*** EXTRACTED RECORDS Section Begins ***
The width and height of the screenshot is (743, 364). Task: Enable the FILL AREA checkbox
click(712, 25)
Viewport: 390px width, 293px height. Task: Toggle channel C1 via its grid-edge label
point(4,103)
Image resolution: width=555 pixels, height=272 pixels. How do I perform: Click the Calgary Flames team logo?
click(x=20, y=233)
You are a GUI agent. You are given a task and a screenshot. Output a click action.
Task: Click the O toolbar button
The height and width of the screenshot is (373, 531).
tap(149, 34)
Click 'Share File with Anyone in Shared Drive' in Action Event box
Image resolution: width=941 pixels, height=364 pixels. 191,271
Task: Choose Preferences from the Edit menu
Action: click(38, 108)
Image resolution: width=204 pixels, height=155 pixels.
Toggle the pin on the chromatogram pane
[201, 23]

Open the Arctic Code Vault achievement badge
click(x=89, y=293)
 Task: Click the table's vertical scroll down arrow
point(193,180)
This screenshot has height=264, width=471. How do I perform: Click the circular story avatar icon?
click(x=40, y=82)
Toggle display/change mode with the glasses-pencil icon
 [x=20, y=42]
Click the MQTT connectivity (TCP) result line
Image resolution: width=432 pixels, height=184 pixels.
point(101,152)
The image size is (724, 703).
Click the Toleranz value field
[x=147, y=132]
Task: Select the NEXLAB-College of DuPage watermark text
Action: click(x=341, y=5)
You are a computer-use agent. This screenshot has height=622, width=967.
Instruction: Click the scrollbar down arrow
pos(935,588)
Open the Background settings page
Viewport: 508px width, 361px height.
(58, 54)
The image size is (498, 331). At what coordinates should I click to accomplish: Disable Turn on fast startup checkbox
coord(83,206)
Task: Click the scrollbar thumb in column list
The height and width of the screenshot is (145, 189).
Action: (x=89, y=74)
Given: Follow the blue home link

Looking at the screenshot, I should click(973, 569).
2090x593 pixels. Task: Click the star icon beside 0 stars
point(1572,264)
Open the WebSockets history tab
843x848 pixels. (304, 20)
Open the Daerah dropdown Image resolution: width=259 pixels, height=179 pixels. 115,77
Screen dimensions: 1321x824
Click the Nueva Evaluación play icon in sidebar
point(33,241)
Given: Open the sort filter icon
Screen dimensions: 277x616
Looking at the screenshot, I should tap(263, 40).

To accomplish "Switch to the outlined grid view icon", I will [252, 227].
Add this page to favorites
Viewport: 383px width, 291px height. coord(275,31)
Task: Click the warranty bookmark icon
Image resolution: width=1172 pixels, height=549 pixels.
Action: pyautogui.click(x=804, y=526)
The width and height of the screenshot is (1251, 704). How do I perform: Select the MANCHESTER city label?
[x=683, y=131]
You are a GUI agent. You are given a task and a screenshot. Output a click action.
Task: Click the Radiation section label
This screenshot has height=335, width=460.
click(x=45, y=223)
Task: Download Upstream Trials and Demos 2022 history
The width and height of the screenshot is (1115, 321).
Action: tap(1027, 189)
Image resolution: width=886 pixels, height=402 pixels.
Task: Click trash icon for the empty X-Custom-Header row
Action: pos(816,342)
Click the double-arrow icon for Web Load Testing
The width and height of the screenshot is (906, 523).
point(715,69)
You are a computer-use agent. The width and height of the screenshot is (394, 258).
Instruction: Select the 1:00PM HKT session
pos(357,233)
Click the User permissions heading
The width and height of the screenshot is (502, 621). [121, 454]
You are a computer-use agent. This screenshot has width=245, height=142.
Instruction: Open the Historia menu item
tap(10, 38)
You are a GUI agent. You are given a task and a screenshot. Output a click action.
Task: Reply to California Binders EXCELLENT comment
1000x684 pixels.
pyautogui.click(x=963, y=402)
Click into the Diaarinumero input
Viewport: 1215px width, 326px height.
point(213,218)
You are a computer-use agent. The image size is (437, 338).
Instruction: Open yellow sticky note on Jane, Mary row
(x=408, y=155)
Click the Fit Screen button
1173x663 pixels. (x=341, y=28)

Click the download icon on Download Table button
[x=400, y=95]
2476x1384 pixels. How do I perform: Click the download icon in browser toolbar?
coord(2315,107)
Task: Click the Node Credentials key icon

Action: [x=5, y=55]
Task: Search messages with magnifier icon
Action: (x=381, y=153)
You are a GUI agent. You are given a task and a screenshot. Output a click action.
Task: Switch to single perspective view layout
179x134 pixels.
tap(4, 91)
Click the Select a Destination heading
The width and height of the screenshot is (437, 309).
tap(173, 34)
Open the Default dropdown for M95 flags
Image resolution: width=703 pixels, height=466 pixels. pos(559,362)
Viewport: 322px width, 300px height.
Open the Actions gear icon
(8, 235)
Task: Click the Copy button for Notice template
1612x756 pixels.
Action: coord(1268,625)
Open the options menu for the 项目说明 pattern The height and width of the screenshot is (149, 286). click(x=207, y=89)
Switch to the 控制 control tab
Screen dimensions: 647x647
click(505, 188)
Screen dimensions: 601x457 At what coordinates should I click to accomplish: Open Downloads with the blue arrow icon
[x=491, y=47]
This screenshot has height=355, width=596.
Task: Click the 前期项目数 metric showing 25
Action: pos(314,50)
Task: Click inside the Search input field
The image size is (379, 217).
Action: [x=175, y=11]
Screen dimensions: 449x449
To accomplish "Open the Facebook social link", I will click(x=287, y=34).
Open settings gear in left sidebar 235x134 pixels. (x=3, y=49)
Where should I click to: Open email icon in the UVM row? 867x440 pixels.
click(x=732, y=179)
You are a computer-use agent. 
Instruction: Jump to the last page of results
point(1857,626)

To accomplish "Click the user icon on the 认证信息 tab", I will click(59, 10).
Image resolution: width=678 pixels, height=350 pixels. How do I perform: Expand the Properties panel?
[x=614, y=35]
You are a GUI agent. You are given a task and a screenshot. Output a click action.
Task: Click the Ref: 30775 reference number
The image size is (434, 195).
*** EXTRACTED RECORDS Section Ends ***
**WHAT YOU SHOULD DO**
Taking the entries above, write out exactly the lines starting with the line containing "Click the download icon on" and going on through the line containing "Open settings gear", both included, and nothing else.

**TASK RESPONSE**
Click the download icon on Download Table button
[x=400, y=95]
2476x1384 pixels. How do I perform: Click the download icon in browser toolbar?
coord(2315,107)
Task: Click the Node Credentials key icon

Action: [x=5, y=55]
Task: Search messages with magnifier icon
Action: (x=381, y=153)
You are a GUI agent. You are given a task and a screenshot. Output a click action.
Task: Switch to single perspective view layout
179x134 pixels.
tap(4, 91)
Click the Select a Destination heading
The width and height of the screenshot is (437, 309).
tap(173, 34)
Open the Default dropdown for M95 flags
Image resolution: width=703 pixels, height=466 pixels. pos(559,362)
Viewport: 322px width, 300px height.
Open the Actions gear icon
(8, 235)
Task: Click the Copy button for Notice template
1612x756 pixels.
Action: coord(1268,625)
Open the options menu for the 项目说明 pattern The height and width of the screenshot is (149, 286). click(x=207, y=89)
Switch to the 控制 control tab
Screen dimensions: 647x647
click(505, 188)
Screen dimensions: 601x457 At what coordinates should I click to accomplish: Open Downloads with the blue arrow icon
[x=491, y=47]
This screenshot has height=355, width=596.
Task: Click the 前期项目数 metric showing 25
Action: pos(314,50)
Task: Click inside the Search input field
The image size is (379, 217).
Action: [x=175, y=11]
Screen dimensions: 449x449
To accomplish "Open the Facebook social link", I will click(x=287, y=34).
Open settings gear in left sidebar 235x134 pixels. (x=3, y=49)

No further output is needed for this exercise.